Principios y Aplicaciones de Técnicas de Separación Bioquímica

Técnicas de Cromatografía

Cromatografía de Papel o en Capa Fina (CCF)

La fase estacionaria es un sólido (generalmente alúmina o gel de sílice) que recubre una placa de vidrio o aluminio, mientras que la fase móvil es un disolvente o mezcla de disolventes, llamado eluyente. Los componentes de la muestra se separan según su interacción con la fase estacionaria y móvil.

Cromatografía en Columna (CC)

En esta técnica, los componentes de la muestra viajan a diferentes velocidades a través de una columna debido a su afinidad por la fase estacionaria.

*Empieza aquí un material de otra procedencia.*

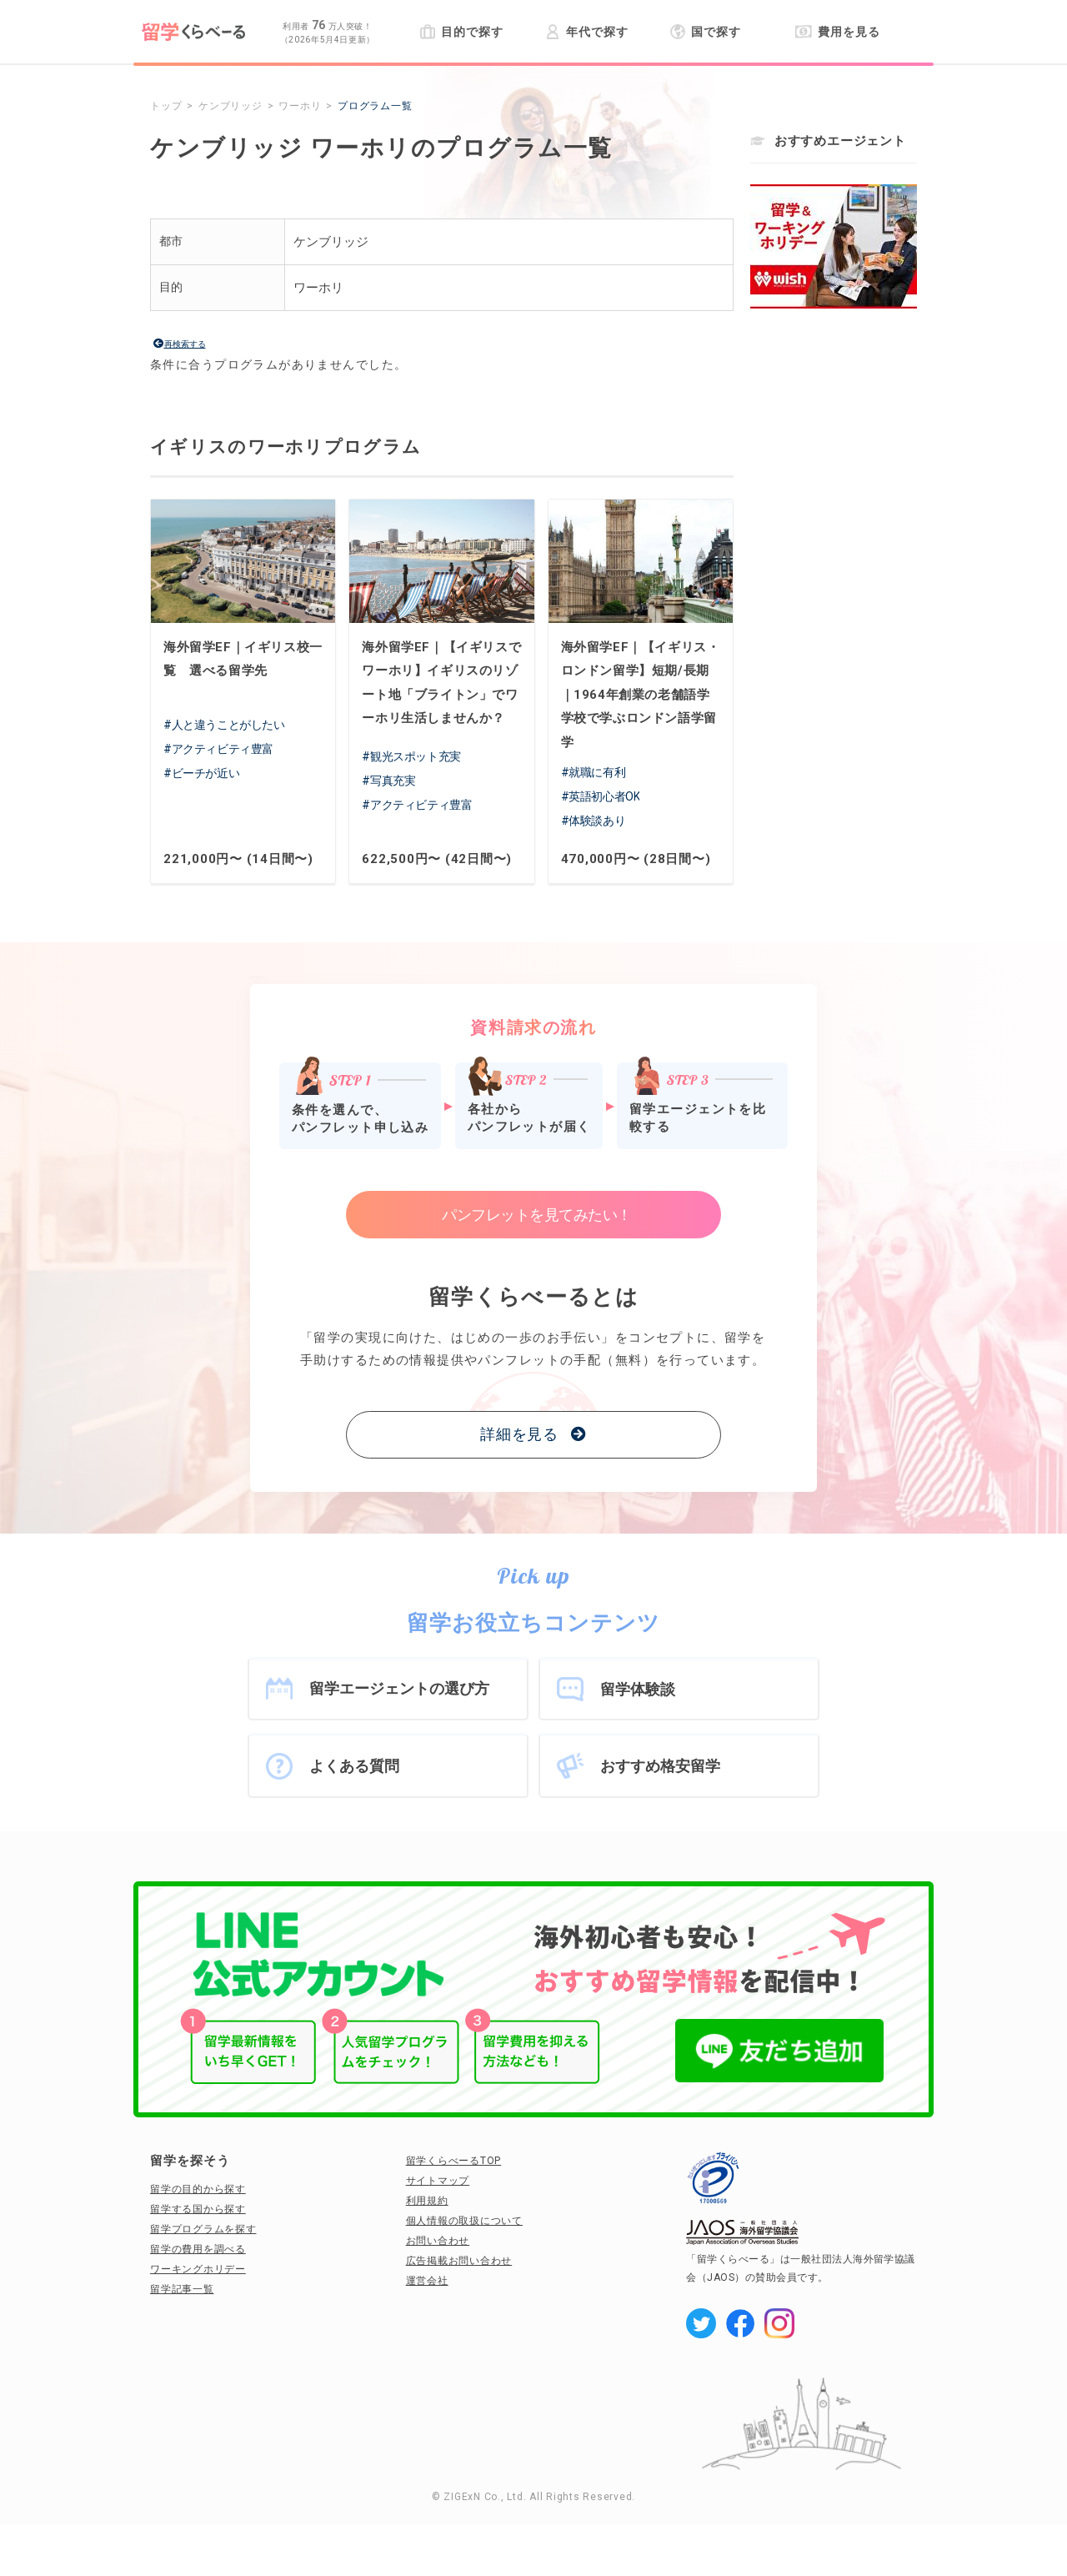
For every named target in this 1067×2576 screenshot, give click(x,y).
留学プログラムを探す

Los componentes que interactúan más con la fase estacionaria viajan más lentamente, mientras que los que se asemejan más a la fase móvil viajan más rápido.

Cromatografía Líquida de Alta Eficacia (HPLC)

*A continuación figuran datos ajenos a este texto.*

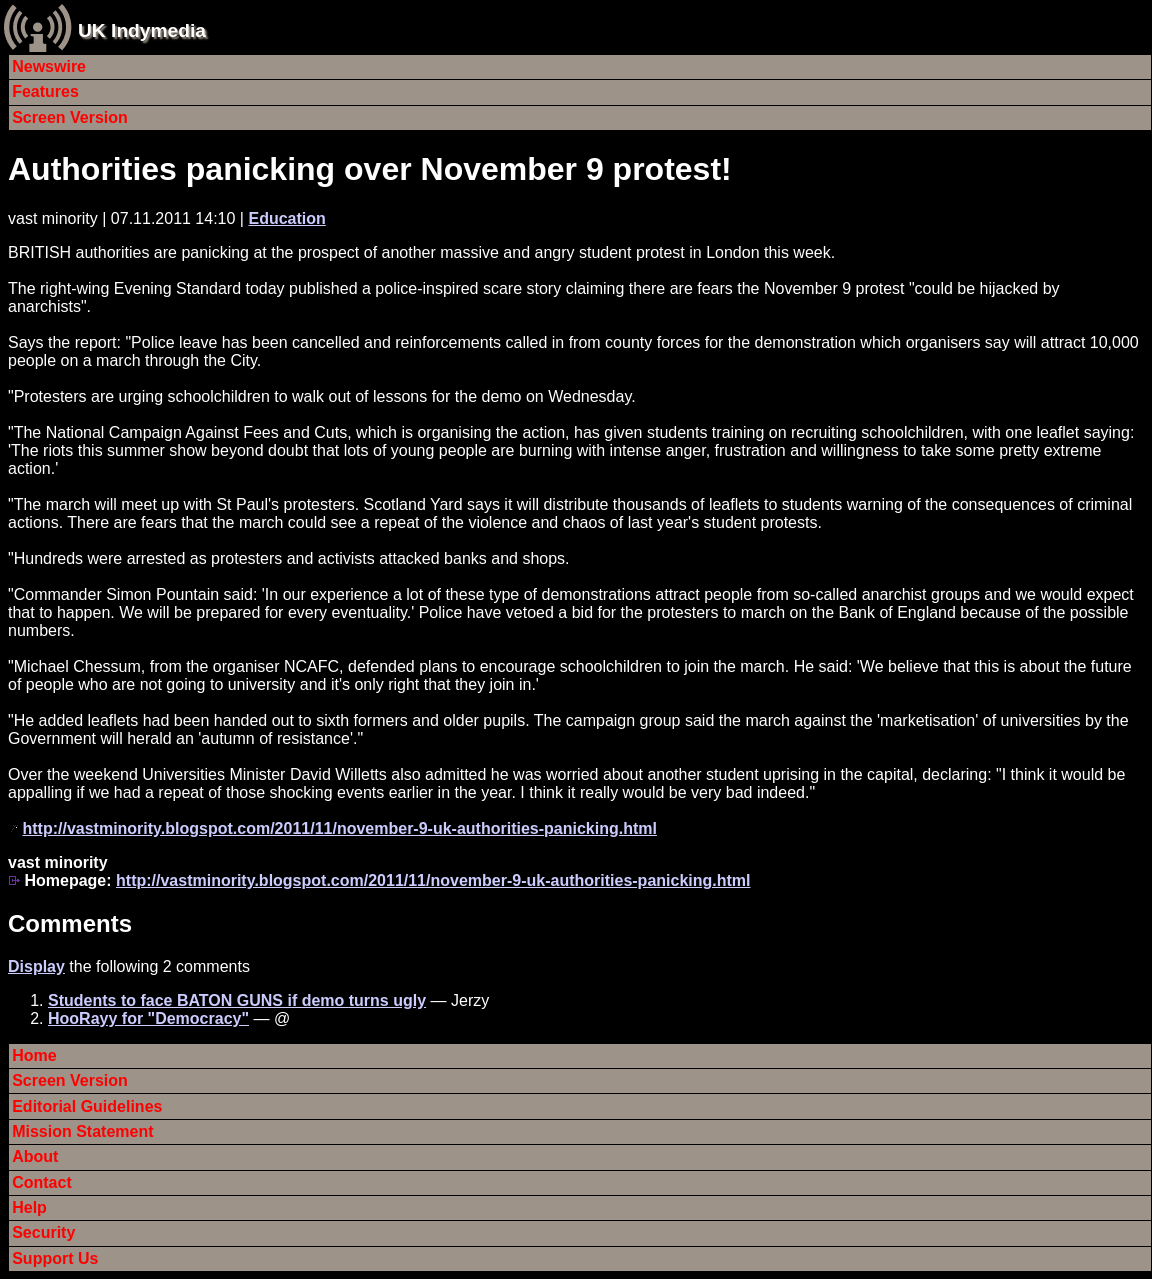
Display (36, 966)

Es una técnica analítica que separa sustancias no volátiles mediante una fase móvil líquida que contiene la muestra. Con una bomba a presión se impulsa la muestra por una columna que contiene el material estacionario (fase estacionaria) y separa los componentes de la muestra. Se utilizan varios elementos:

• Recipientes de fase móvil: Contienen los disolventes.
• Bombas y microjeringas: Impulsan la fase móvil y permiten la inyección precisa de la muestra.
• Columnas: Contienen partículas de sílice, alúmina u otros materiales que sirven para la separación.
• Detectores: Identifican los componentes según su absorción de radiación UV o visible, o mediante espectrometría de masas.

Cromatografía Líquida (CL)

Es la cromatografía en columna, utilizada para separar componentes de una solución mediante la absorción selectiva de los componentes de la mezcla.

Cromatografía de Gases (CG)

Similar a la cromatografía líquida, pero en este caso la fase móvil es un gas portador. La muestra se volatiliza y se inyecta, siendo muy útil para el análisis de compuestos volátiles como en perfumes, petróleo y alimentos.

Técnica de Electroforesis

La técnica de electroforesis consiste en el transporte de partículas cargadas, como las proteínas, a través de un gel o solución en un campo eléctrico, donde se desplazan a diferentes velocidades según su carga y tamaño. Es útil en la purificación de proteínas porque permite separarlas de manera efectiva.

Tipos de Electroforesis

• Electroforesis de Frente Móvil o Libre

  Se coloca una solución de proteínas en un tubo de vidrio, creando un campo eléctrico entre dos electrodos. Las proteínas migran hacia los electrodos de carga opuesta, moviéndose a distintas velocidades según sus cargas y coeficientes de fricción.

• Electroforesis de Zona

  Las muestras se mueven sobre un soporte sólido, como papel o gel, y las moléculas se separan en bandas discretas debido a sus características de carga y tamaño.

• Electroforesis en Papel

  Es una variante de la electroforesis de zona, donde se aplica la muestra en una tira de papel de filtro humedecido con tampón. Un campo eléctrico hace que las moléculas se desplacen y formen bandas en el papel. Es usada principalmente para separar moléculas de bajo peso molecular como aminoácidos.

• Electroforesis en Gel

  También una electroforesis de zona, esta técnica usa geles como la poliacrilamida o agarosa para separar macromoléculas. El gel tiene poros que limitan el movimiento de las moléculas, separándolas no solo por carga, sino también por tamaño.

Centrifugación

Es una técnica usada para aislar orgánulos y separar proteínas o ADN de los componentes celulares. Consiste en aplicar una fuerza centrifugadora que, junto con el tiempo de centrifugación, permite separar los diferentes orgánulos según su tamaño. Esto ayuda a eliminar restos celulares y obtener un sobrenadante que contiene las proteínas solubles o ADN.

Desnaturalización de Proteínas

Factores como cambios bruscos de pH, ácidos y bases fuertes, temperaturas extremas y la acción de proteasas pueden desnaturalizar las proteínas, alterando su estructura y función. Para prevenir estos efectos, las proteínas se manipulan en soluciones controladas.

Separación de Compuestos Coeluyentes en Cromatografía

Para separar dos compuestos que coeluyen, se puede modificar el eluyente (cambiar su composición o polaridad), ajustar las condiciones de la cromatografía (como el tamaño de la muestra o el tiempo de elución), o utilizar una fase estacionaria diferente. Esto permitirá que los compuestos se separen de acuerdo con sus interacciones con las fases estacionaria y móvil.